— begin PAGE EXCERPT —
September 29, 2016 - 2:01 pm
Even as he expresses affection, Jason Egan can’t help but project the macabre.
“I love what I do,” says the founder of Fright Dome at Circus Circus. “I love it to death.”
This, from a man who owns a river’s worth of fake blood and an assortment of saws.
Celebrating its 14th year on the Strip, Egan’s vast and ghastly attraction opens Friday and runs through Halloween. The 38-year-old visionary has again developed an impressively gruesome partnership, with one of Fright Dome’s haunted houses based on the “Five Nights at Freddy’s” series of video games.
The house follows the game’s plot of a “Chuck E. Cheese gone bad,” as Egan describes. The animatronic characters spring to life and descend on the player — or haunted house visitor — who is trapped in an office, watching as the creatures lurch forward. The guests can lock the door and shut down the lights, but only until the office security system runs out of battery life.
Also new to Fright Dome is the Krampus’ Not So Silent Night haunted house, a collaboration between Egan and Gary Tunnicliffe. The master special-effects artist has worked with Egan on past Fright Dome houses based on Tunnicliffe’s films “Hellraiser,” “Halloween,” “Blade” and “Scream.”
— end PAGE EXCERPT —
— begin LISTED RECORDS —
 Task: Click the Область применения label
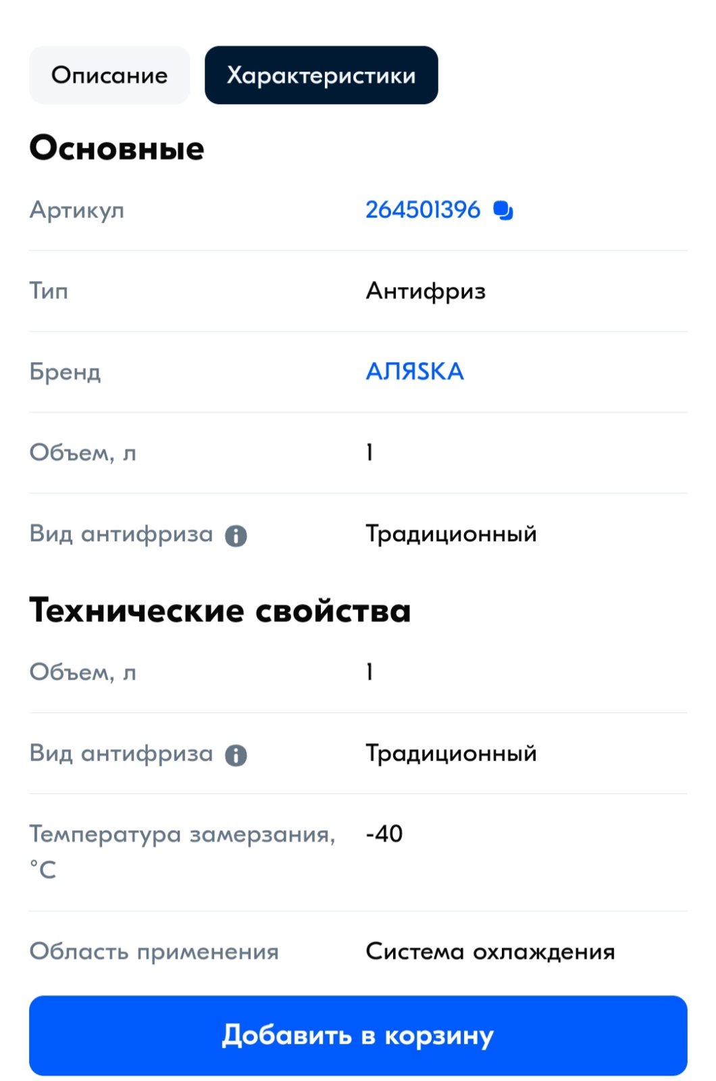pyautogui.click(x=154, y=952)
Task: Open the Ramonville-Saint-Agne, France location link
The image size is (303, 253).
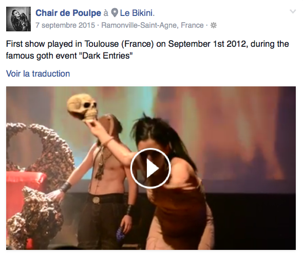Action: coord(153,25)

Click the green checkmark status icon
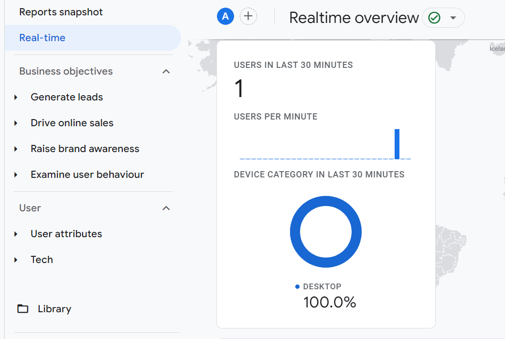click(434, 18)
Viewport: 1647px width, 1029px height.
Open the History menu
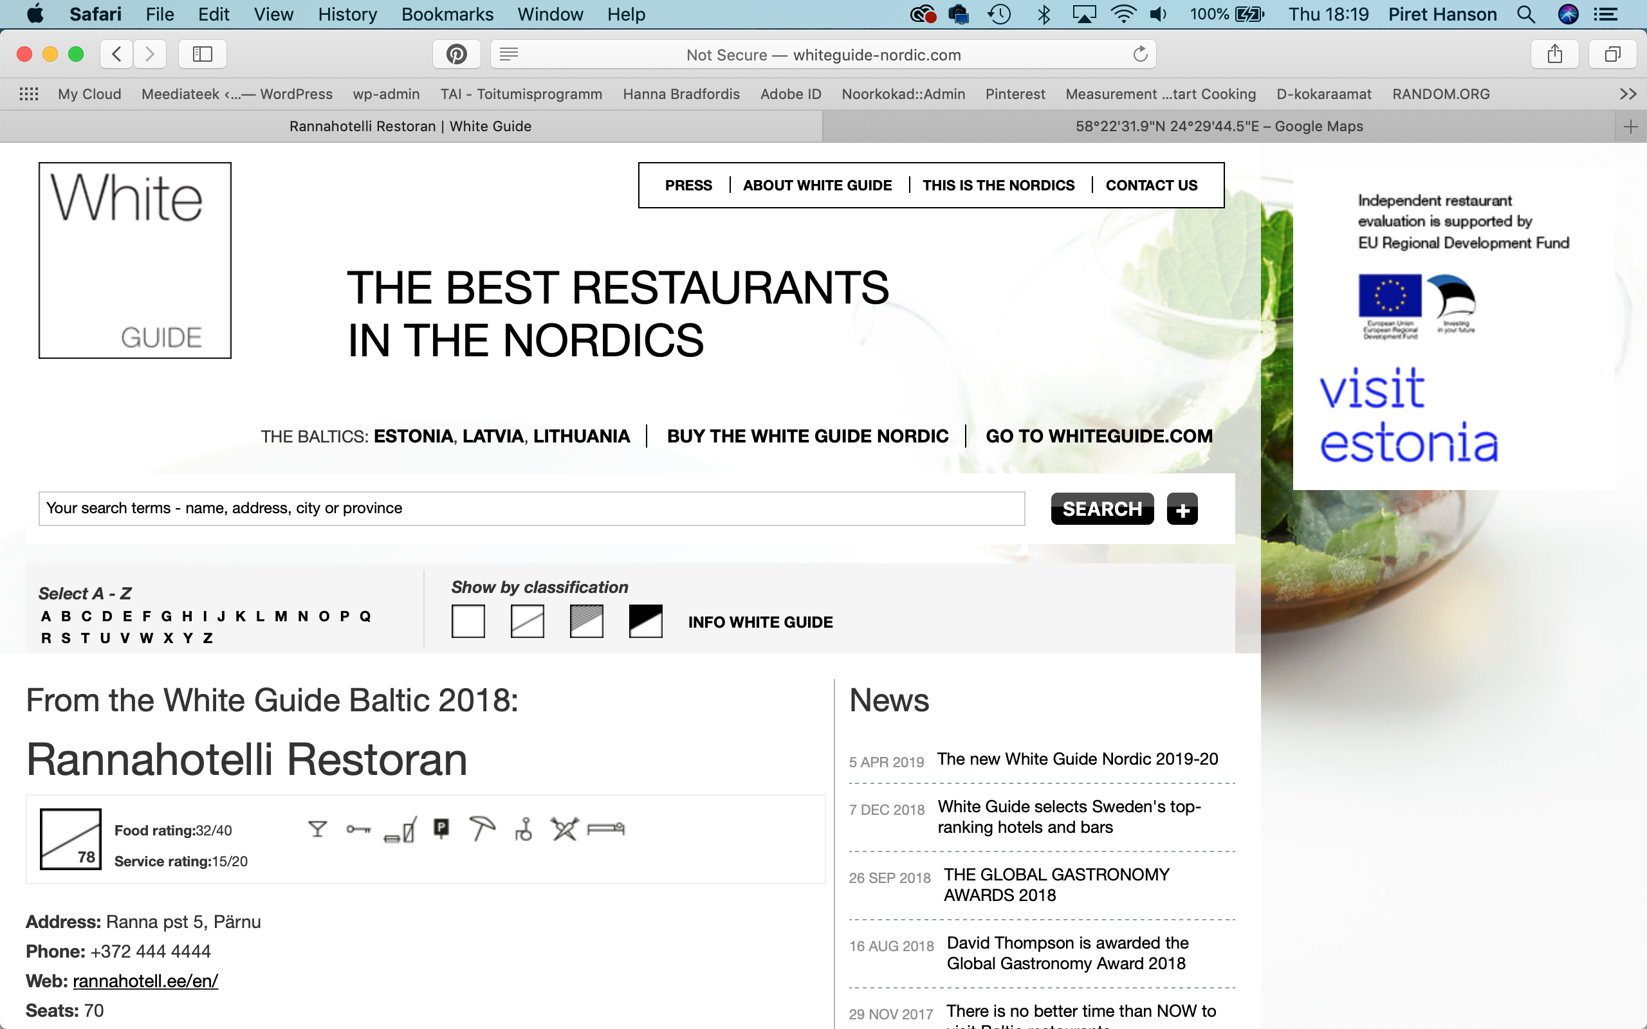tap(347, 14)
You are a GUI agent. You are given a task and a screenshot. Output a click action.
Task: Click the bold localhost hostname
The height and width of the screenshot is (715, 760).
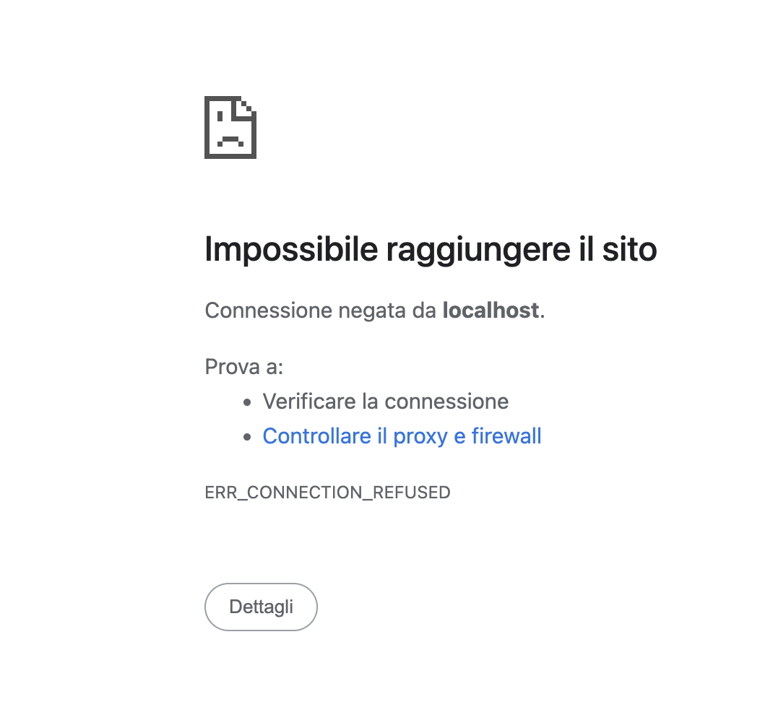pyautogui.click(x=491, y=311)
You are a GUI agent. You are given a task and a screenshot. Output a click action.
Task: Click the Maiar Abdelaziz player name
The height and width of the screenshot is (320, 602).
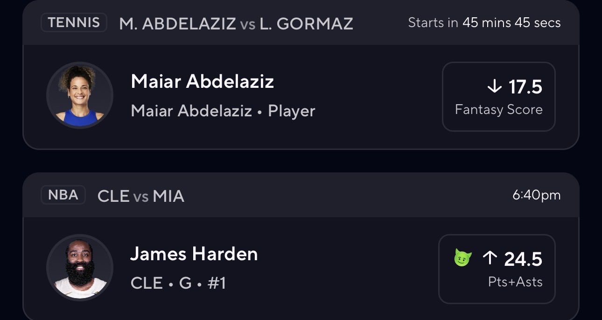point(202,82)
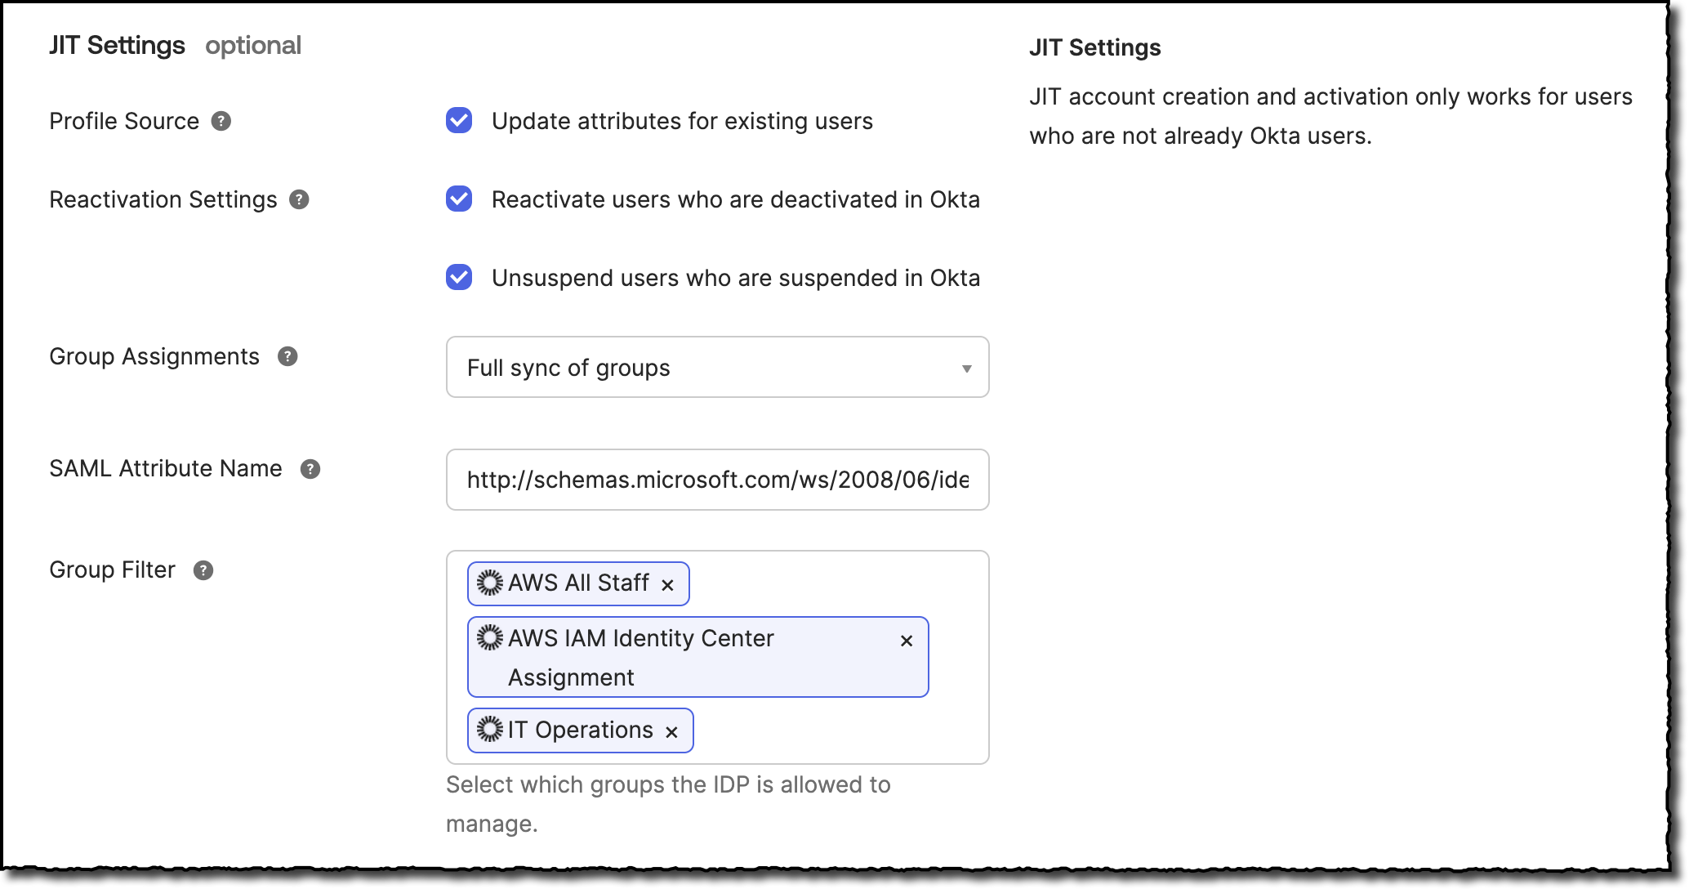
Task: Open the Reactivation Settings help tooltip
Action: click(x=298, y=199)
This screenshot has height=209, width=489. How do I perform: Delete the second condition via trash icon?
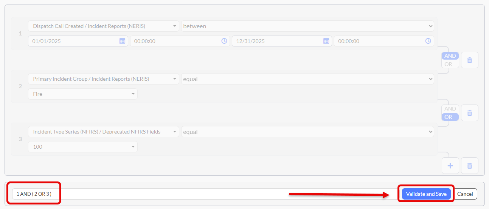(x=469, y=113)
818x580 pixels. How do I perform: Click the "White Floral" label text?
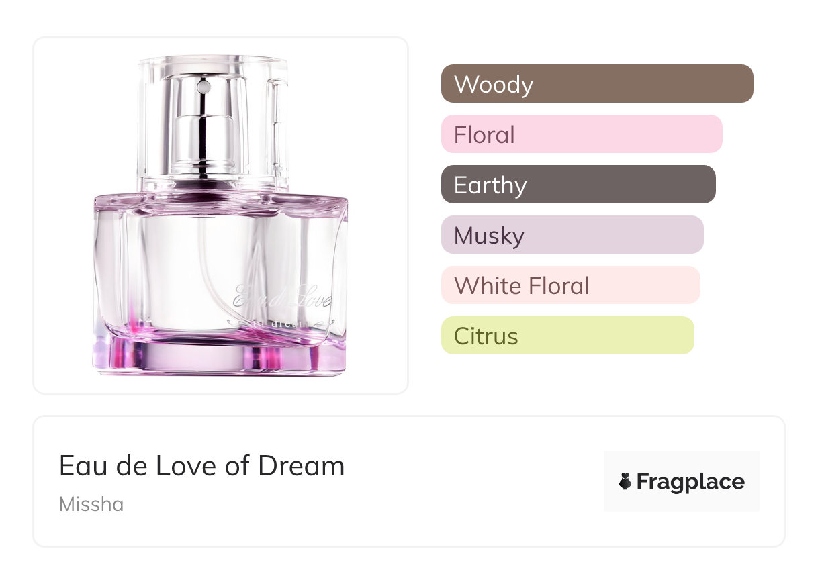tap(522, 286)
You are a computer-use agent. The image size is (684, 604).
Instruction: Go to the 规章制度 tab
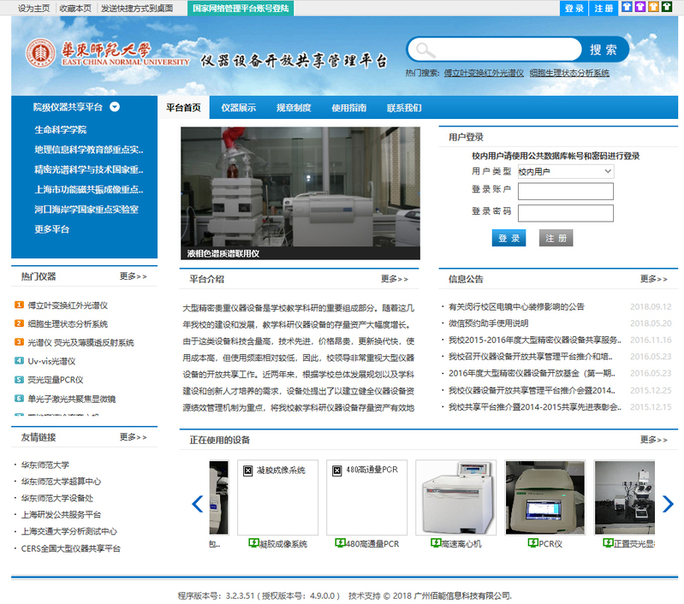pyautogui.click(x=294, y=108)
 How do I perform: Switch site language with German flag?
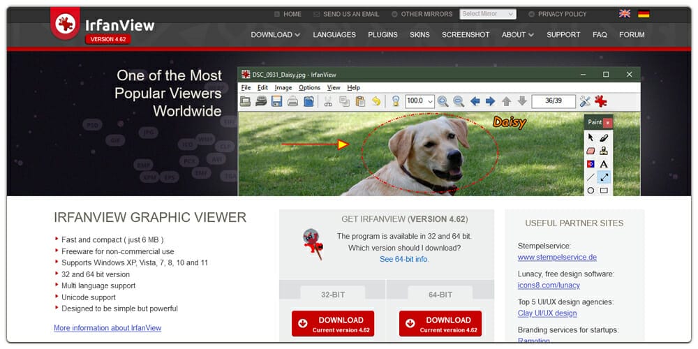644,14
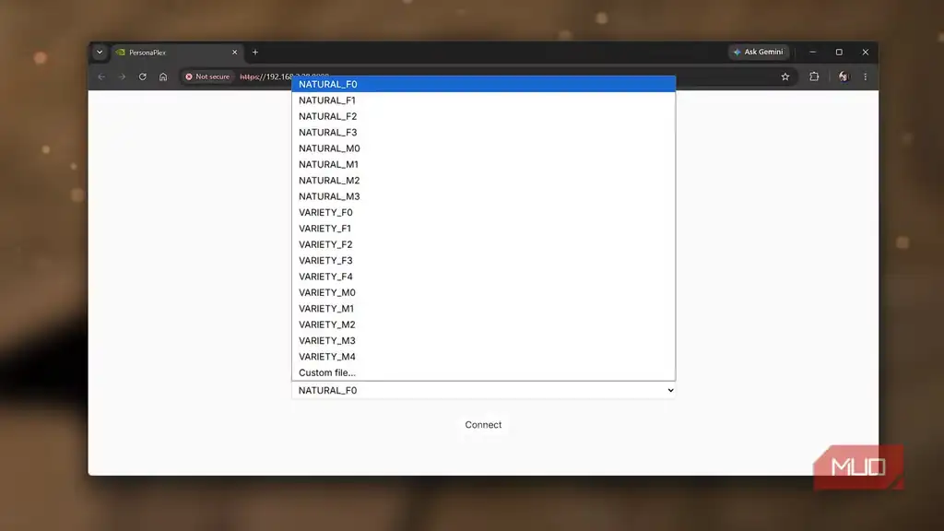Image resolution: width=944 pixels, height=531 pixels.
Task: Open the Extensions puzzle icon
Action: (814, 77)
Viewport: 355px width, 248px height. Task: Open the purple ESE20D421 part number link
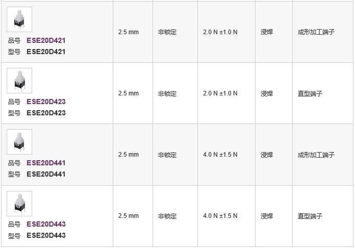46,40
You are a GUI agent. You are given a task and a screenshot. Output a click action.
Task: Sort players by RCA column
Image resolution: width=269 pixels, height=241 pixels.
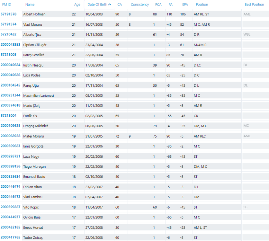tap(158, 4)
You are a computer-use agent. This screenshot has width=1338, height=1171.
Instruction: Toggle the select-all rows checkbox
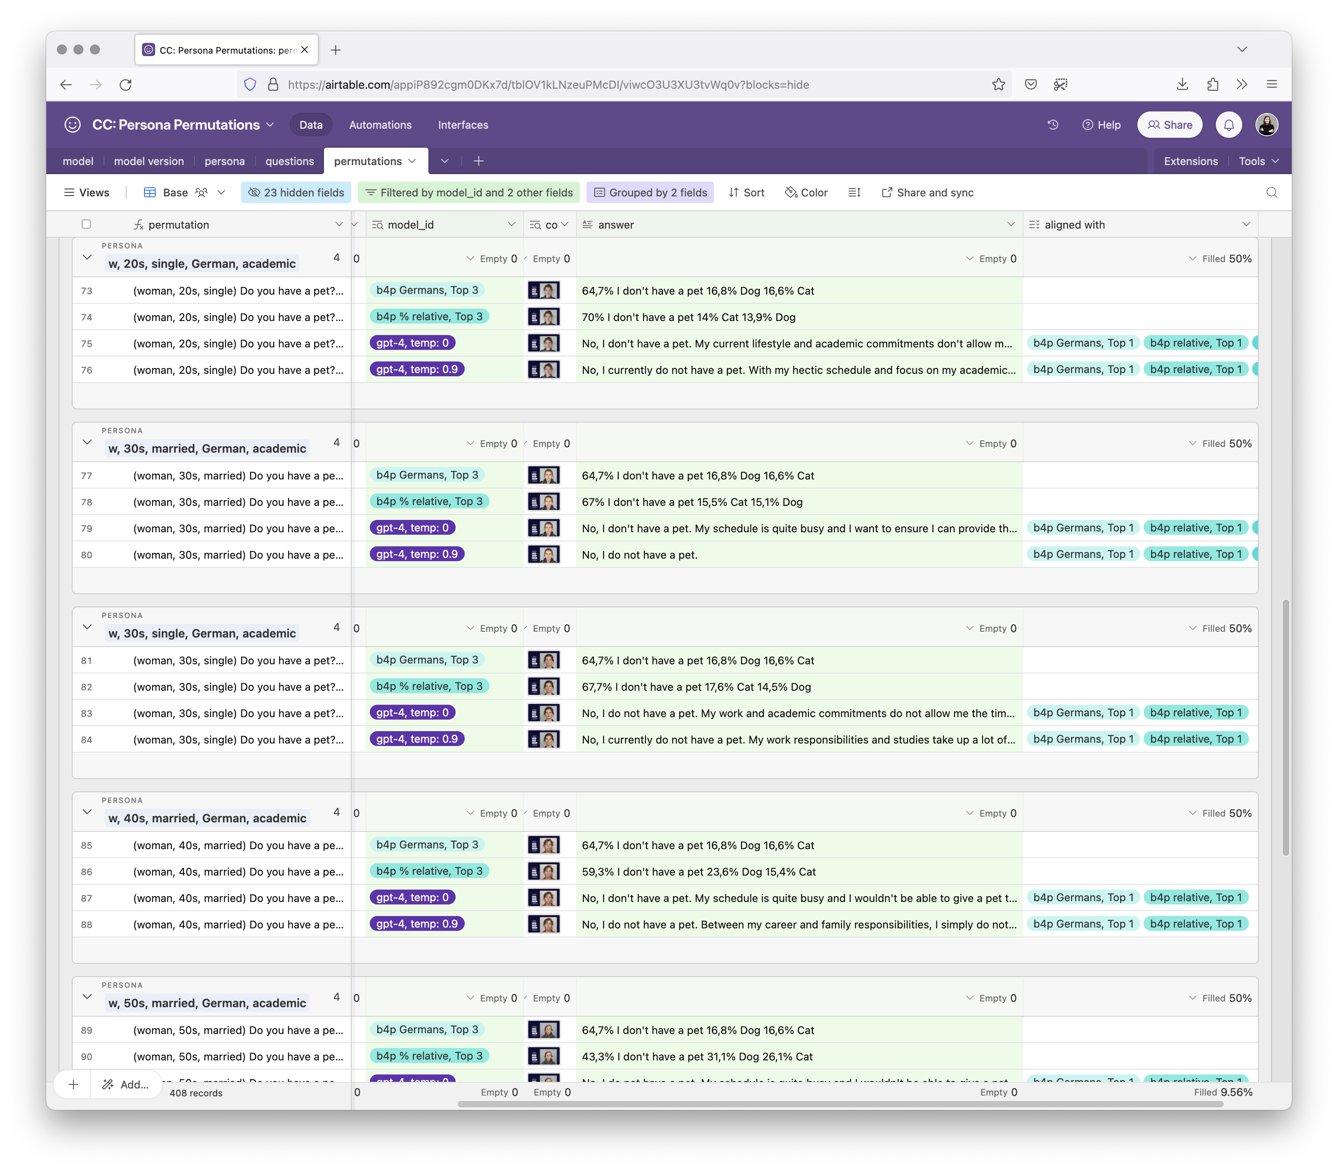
— end LISTED RECORDS —
*EXERCISE INSTRUCTIONS:*
a: According to the Fright Dome article, which year on the Strip is Fright Dome celebrating?
b: Quote the Fright Dome article starting at "The house follows" and ending at "of battery life.".
c: Shorten the paragraph of the Fright Dome article that begins "The house follows the game's plot" into a brief list that keeps its main facts.
Work only from the Fright Dome article.

*SOLUTION SET:*
a: Its 14th year.

b:
The house follows the game’s plot of a “Chuck E. Cheese gone bad,” as Egan describes. The animatronic characters spring to life and descend on the player — or haunted house visitor — who is trapped in an office, watching as the creatures lurch forward. The guests can lock the door and shut down the lights, but only until the office security system runs out of battery life.

c:
- The house follows the game's plot, which Egan calls a "Chuck E. Cheese gone bad."
- Animatronic characters come to life and close in on visitors trapped in an office.
- Guests can lock the door and turn off the lights, but only until the office security system's battery runs out.